** Records provided follows **

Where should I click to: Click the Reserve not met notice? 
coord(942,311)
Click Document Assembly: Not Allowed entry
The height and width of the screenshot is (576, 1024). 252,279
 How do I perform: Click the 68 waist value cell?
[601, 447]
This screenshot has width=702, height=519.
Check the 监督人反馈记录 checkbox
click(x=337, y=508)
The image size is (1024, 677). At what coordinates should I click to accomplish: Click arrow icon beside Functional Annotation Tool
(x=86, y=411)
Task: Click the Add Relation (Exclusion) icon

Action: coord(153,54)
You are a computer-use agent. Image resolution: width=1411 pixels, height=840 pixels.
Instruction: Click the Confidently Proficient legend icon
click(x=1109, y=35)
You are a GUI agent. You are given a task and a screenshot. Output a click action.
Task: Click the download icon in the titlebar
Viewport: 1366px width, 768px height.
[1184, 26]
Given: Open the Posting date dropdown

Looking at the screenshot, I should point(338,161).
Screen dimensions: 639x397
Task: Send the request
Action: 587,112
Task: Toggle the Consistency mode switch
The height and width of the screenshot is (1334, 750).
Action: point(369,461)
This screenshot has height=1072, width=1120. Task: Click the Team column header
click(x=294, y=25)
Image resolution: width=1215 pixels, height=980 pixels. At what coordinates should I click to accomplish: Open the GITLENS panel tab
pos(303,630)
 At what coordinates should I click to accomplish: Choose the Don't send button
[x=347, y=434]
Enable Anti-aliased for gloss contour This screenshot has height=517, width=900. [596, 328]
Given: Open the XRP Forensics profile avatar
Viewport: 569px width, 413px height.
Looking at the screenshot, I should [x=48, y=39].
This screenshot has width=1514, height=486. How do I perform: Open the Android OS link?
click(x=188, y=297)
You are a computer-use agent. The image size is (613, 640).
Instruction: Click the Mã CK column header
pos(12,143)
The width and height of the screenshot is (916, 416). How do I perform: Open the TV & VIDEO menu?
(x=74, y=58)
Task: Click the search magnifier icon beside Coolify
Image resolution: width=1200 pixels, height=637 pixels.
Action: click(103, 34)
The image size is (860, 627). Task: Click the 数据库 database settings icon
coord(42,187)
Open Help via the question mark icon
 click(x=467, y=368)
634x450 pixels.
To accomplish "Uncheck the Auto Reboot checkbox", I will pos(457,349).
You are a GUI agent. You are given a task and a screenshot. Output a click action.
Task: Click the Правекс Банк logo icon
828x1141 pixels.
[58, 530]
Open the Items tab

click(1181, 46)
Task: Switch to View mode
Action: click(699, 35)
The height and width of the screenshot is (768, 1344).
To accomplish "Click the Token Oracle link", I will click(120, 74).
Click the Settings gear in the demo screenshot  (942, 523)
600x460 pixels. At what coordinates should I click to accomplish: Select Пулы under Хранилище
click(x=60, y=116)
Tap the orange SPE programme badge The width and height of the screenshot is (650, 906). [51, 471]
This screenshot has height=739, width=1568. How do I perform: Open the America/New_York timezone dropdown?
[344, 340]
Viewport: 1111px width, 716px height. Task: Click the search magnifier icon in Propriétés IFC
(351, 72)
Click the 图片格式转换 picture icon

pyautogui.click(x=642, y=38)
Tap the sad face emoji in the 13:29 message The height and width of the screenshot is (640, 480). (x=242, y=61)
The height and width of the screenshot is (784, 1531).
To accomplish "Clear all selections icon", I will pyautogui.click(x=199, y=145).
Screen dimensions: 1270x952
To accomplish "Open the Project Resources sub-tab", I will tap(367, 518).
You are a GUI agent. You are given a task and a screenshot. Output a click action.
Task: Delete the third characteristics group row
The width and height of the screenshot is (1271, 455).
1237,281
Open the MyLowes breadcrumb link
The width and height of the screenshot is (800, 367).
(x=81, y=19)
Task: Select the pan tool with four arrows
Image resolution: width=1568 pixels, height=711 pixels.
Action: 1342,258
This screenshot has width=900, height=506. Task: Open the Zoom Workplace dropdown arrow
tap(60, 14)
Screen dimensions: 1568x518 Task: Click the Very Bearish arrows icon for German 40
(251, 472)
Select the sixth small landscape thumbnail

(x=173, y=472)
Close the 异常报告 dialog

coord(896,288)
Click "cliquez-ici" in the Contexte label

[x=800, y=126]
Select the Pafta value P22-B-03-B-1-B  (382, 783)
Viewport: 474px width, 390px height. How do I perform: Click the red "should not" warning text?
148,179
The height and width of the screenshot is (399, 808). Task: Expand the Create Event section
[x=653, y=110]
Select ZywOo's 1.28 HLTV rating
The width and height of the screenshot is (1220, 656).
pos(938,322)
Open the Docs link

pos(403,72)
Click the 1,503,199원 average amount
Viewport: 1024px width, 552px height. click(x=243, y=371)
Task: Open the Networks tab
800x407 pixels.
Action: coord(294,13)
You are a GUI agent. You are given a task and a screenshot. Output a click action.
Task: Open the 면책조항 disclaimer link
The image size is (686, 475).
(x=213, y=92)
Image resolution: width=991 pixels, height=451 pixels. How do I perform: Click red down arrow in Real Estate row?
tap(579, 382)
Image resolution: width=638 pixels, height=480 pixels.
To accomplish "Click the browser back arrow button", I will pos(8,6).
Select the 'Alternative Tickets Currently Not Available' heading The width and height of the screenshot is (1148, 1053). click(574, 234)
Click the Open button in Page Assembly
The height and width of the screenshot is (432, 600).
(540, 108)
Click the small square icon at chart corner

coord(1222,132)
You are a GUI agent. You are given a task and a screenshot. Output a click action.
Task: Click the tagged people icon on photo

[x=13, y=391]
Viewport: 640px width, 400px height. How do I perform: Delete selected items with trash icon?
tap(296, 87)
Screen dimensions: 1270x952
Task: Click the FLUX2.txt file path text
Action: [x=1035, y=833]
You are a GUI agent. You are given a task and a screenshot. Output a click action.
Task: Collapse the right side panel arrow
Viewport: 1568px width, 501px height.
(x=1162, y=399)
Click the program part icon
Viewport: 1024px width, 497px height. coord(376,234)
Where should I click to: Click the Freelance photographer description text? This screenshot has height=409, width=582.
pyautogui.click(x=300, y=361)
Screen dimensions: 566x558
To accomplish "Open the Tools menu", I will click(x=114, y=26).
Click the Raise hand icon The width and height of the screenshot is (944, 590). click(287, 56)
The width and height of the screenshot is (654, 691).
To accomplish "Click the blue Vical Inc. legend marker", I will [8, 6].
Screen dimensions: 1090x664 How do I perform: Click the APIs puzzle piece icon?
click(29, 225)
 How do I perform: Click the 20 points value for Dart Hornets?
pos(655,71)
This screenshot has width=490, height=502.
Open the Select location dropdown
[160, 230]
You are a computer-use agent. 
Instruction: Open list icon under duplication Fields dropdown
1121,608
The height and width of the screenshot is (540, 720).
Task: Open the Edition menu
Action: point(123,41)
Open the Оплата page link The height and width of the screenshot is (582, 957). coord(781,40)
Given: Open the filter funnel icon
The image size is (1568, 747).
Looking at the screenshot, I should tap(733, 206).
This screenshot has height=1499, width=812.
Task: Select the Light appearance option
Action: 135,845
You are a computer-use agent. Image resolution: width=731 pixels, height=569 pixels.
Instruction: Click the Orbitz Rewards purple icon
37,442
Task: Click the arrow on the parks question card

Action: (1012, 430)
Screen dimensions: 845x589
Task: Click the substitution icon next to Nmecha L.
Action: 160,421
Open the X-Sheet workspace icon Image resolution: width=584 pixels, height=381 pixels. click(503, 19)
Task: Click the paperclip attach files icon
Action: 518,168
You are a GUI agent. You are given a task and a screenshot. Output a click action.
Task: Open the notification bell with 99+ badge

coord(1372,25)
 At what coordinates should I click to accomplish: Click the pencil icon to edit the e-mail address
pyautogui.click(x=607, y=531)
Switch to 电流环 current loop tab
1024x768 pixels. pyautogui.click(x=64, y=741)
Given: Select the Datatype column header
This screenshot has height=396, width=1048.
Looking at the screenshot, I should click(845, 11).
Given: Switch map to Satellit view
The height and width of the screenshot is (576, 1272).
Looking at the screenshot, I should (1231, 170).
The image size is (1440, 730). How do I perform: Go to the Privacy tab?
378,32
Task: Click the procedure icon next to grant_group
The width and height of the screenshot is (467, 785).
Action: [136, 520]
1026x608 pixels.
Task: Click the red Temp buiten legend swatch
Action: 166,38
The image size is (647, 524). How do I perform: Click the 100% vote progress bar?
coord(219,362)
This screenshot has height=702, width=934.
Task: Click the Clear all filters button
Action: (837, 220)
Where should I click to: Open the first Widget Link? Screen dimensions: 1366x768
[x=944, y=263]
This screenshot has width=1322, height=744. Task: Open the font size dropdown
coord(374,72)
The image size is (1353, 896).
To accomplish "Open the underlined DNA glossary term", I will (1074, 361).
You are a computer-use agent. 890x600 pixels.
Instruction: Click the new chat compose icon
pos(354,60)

** End of Records provided **

Lines containing the word "computer" must be found in the data above and copied.

Solution
You are a computer-use agent. Image resolution: width=1411 pixels, height=840 pixels.
You are a computer-use agent. The image size is (613, 640).
You are a computer-use agent. 
You are a computer-use agent. Image resolution: width=731 pixels, height=569 pixels.
You are a computer-use agent. 890x600 pixels.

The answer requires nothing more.